TÂCHE DONNÉE A
Dans l'extrait sur Hunky Dory, relevez tous les musiciens nommés comme jouant sur l'album, à l'exception de Bowie.

PASSAGE EXTRAIT
Avec The Man Who Sold The World en 1970, Bowie posait les premières bases de son futur style, de la pochette (le représentant en robe masculine, cheveux longs) aux morceaux. Tout n'était pas parfait, loin de là, mais on commence quand même, rétrospectivement, à voir le Bowie glam arriver. Rétrospectivement, car comment s'en douter, en 1970 ? En plus, à cette époque, Bowie n'est encore rien, ou presque, il commence tout juste à se faire connaître ; la chanson Space Oddity, en 1969, à certes cartonné (sortie, de plus, au moment de l'alunissage d'Armstrong, Aldrin et Collins, bonjour l'actualité), mais pour tout le monde ou presque, c'est un coup d'essai pas transformé, un coup de bol, un one-hit-wonder que ce Bowie. En 1971, il va commencer à mettre pas mal de monde d'accord sur un fait non négligeable et dont la justesse n'est pas négociable : il est un putain de génie de mélodiste et d'auteur. Son troisième vrai album sort, il s'appelle Hunky Dory (ce qui, en argot, signifierait à peu près 'comme sur des roulettes', 'au poil', ou bien encore 'nickel'), et de sa pochette magnifique sur laquelle Bowie imite Marlène Dietrich à ses 11 chansons (dont 10 signées Bowie), c'est un régal de tous les instants, 41 magistrales minutes sur lesquelles apparaissent enfin, au complet, les futurs Spiders From Mars, le groupe de Bowie quand il sera Ziggy Stardust, le groupe glam de Bowie. C'est à dire, Mick Ronson (guitare, choeurs, arrangements, mellotron), Mick 'Woody' Woodmansey (batterie) - qui, tous deux, étaient déjà sur le précédent album -, Trevor Bolder (basse, trompette). Et, aussi, un invité de marque, Rick Wakeman (piano), futur claviériste de Yes. Bowie tient la guitare, les saxophones, et un peu de piano (sur la pochette il indique qu'il joue les parties de piano les plus faciles à jouer, car il dit ne pas maîtriser cet instrument - inability). L'album est produit par Ken Scott et The Actor (c'est ainsi qu'il se décrit sur la pochette) Bowie.

Listing de localisation d'éléments
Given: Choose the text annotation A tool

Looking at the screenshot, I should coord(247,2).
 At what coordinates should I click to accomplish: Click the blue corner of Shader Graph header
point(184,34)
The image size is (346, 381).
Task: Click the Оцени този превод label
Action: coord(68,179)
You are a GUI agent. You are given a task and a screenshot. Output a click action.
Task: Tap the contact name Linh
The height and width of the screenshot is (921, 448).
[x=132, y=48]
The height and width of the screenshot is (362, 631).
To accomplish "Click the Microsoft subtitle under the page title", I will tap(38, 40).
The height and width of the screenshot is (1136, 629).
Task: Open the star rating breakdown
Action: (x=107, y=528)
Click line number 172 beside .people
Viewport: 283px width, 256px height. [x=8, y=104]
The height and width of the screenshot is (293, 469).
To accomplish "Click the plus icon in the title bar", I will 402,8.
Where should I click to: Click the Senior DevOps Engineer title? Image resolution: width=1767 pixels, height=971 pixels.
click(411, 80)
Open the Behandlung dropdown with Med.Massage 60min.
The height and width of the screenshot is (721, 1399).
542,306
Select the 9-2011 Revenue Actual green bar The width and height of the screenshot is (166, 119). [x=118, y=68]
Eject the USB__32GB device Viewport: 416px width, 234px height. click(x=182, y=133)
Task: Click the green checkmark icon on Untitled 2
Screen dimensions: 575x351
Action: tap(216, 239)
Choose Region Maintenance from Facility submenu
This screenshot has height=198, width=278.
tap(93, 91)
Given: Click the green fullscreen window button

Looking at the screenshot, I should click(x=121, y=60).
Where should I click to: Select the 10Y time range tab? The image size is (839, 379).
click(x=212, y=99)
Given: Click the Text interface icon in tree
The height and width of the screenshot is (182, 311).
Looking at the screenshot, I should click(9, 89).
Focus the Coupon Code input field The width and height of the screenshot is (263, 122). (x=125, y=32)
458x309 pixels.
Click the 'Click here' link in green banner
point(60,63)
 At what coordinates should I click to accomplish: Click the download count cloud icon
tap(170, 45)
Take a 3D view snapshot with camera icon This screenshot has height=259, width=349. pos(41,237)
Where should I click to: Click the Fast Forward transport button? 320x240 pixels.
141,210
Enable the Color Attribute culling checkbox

TÂCHE DONNÉE B
Présentez sous forme de liste JSON de chaînes la partie du listing qui commence par la ligne contenant « count cloud icon » et se termine à la fin du listing, bornes comprises, avec une chaîne par ligne et sans les lignes vides.

RÉSULTAT ATTENDU A
Mick Ronson, Mick 'Woody' Woodmansey, Trevor Bolder, Rick Wakeman

RÉSULTAT ATTENDU B
[
  " At what coordinates should I click to accomplish: Click the download count cloud icon",
  "tap(170, 45)",
  "Take a 3D view snapshot with camera icon This screenshot has height=259, width=349. pos(41,237)",
  "Where should I click to: Click the Fast Forward transport button? 320x240 pixels.",
  "141,210",
  "Enable the Color Attribute culling checkbox"
]